Den Rest des Tages verbrachten wir mit einer ausgedehnten Radltour entlang des Ufers des Schwerinsees – mit verschiedenen Blicken auf das imposante Schweriner Märchenschloss. Tolle Gegend an einem gar nicht so kleinen See! Auf der Rückfahrt nach der obligatorischen Besichtigung des Schlosses, kamen wir dann auch ein Stück hinein in die Wohnviertel, wo man durchaus den Plattenbau der alten DDR noch sieht und wo in den Straßenzügen heruntergekommene alte Häuser und verrammelte Ruinen zu finden sind. Letzteres hat für uns Wessies aus dem Süden schon wieder etwas Charmantes. Wer weiß, wie lange man so etwas hier noch finden wird.

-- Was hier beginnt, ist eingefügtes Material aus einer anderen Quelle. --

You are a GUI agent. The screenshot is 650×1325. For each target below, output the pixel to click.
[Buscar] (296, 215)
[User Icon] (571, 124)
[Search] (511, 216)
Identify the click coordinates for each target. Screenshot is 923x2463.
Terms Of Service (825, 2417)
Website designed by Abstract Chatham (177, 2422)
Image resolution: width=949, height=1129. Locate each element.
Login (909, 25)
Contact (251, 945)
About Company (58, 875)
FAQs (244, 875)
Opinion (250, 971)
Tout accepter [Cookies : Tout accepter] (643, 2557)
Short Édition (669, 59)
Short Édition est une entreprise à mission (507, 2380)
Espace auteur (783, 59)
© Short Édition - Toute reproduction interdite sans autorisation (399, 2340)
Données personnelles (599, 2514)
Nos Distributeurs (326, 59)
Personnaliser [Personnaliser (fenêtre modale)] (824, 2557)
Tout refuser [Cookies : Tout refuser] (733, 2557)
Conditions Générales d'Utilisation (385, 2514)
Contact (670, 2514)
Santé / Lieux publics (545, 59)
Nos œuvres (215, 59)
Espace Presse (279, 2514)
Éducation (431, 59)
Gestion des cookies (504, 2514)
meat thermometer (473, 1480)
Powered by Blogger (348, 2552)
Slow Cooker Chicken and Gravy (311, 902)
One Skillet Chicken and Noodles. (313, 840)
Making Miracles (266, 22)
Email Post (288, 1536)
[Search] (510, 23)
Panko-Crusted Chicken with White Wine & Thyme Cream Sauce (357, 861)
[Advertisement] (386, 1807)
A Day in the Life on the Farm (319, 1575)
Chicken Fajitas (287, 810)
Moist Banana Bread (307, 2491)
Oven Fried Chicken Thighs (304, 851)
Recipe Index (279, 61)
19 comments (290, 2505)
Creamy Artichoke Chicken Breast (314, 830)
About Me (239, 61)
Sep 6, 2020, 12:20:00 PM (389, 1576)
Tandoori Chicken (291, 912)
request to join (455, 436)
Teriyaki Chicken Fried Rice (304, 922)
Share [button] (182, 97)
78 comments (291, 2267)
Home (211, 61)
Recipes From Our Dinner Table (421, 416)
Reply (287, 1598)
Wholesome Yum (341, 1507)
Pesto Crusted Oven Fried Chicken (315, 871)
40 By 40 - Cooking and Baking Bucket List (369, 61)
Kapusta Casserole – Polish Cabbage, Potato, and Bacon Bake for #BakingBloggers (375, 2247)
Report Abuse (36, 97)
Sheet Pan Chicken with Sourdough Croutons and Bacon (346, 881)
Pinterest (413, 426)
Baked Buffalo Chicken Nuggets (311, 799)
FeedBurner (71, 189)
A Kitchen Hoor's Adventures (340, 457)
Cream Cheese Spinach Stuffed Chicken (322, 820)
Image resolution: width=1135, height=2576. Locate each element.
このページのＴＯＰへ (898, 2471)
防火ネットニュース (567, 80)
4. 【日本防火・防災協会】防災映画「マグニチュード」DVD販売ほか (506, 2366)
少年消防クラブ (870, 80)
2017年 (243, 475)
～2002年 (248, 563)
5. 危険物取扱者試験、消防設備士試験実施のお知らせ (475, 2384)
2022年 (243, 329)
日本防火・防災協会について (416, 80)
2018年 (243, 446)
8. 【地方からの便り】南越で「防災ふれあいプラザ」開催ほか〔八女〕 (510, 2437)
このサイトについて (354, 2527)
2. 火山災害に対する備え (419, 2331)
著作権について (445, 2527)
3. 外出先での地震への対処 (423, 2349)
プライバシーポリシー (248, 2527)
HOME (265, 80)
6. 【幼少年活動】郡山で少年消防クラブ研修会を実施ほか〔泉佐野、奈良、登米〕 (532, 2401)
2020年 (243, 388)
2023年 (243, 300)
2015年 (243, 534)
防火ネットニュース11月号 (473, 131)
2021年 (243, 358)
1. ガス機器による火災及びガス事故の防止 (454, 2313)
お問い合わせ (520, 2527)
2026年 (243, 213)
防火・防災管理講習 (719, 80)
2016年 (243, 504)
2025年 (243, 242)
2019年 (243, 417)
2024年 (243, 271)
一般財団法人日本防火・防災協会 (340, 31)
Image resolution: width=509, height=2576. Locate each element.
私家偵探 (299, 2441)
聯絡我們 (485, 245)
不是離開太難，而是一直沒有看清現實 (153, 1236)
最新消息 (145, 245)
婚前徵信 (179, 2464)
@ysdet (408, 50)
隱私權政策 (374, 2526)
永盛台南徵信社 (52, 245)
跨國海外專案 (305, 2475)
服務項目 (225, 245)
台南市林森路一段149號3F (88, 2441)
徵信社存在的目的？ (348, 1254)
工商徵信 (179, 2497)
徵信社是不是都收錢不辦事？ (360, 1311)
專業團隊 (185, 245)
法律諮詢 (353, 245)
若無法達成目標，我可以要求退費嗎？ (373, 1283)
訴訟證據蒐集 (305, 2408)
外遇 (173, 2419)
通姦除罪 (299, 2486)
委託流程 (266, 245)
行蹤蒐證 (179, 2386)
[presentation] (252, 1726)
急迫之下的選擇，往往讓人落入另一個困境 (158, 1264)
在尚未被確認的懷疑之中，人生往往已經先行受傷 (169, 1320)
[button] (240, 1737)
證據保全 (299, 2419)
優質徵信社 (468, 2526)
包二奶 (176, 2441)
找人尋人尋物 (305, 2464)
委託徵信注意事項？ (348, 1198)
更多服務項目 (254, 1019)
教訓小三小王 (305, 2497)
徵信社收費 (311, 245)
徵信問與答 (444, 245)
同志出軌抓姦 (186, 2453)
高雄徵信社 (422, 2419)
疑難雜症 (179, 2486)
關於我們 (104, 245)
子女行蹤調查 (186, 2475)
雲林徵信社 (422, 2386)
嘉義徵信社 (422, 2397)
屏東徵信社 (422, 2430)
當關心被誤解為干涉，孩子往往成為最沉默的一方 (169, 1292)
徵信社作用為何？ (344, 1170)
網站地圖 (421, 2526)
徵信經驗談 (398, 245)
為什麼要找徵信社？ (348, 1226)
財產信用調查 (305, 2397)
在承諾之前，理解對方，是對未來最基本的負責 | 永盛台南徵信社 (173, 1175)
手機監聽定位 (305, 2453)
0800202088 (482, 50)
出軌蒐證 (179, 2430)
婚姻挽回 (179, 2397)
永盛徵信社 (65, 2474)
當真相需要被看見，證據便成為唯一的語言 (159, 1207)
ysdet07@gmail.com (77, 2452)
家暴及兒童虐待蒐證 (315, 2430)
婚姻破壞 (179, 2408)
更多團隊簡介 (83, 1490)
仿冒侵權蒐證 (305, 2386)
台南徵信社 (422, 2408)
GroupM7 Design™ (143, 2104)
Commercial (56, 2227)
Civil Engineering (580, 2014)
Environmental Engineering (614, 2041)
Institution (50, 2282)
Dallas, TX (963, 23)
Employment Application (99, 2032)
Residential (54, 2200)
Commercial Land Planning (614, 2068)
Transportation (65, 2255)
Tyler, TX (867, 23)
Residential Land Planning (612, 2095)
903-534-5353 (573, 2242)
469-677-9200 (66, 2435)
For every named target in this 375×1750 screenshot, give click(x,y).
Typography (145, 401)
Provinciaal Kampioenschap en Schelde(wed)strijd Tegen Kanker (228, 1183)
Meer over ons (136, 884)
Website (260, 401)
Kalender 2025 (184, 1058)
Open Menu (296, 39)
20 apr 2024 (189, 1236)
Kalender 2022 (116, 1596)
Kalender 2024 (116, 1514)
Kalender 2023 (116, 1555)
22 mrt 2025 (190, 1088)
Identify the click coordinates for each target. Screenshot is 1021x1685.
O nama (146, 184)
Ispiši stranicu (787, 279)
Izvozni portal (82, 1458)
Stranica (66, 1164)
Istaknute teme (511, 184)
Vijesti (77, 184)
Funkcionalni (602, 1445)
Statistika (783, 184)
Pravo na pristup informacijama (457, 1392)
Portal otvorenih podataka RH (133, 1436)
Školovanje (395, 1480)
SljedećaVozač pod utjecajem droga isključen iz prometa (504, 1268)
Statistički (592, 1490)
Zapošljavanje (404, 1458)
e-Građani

Das Abendessen nahmen wir später in einem kleinen Feinschmeckerlokal in der Innenstadt zu uns, dessen Speisekarte wir beim Stadtbummel am Morgen schon studiert hatten. Mit einem letzten Spaziergang durch die Innenstadt verabschiedeten wir uns von Schwerin, das mit seinen sympathischen Bewohnern für positive Erinnerungen sorgte.
Nach einem kurzen Frühstück ging die Fahrt am nächsten Morgen weiter zum eigentlichen Urlaubsziel auf der Nordsee-Hallig.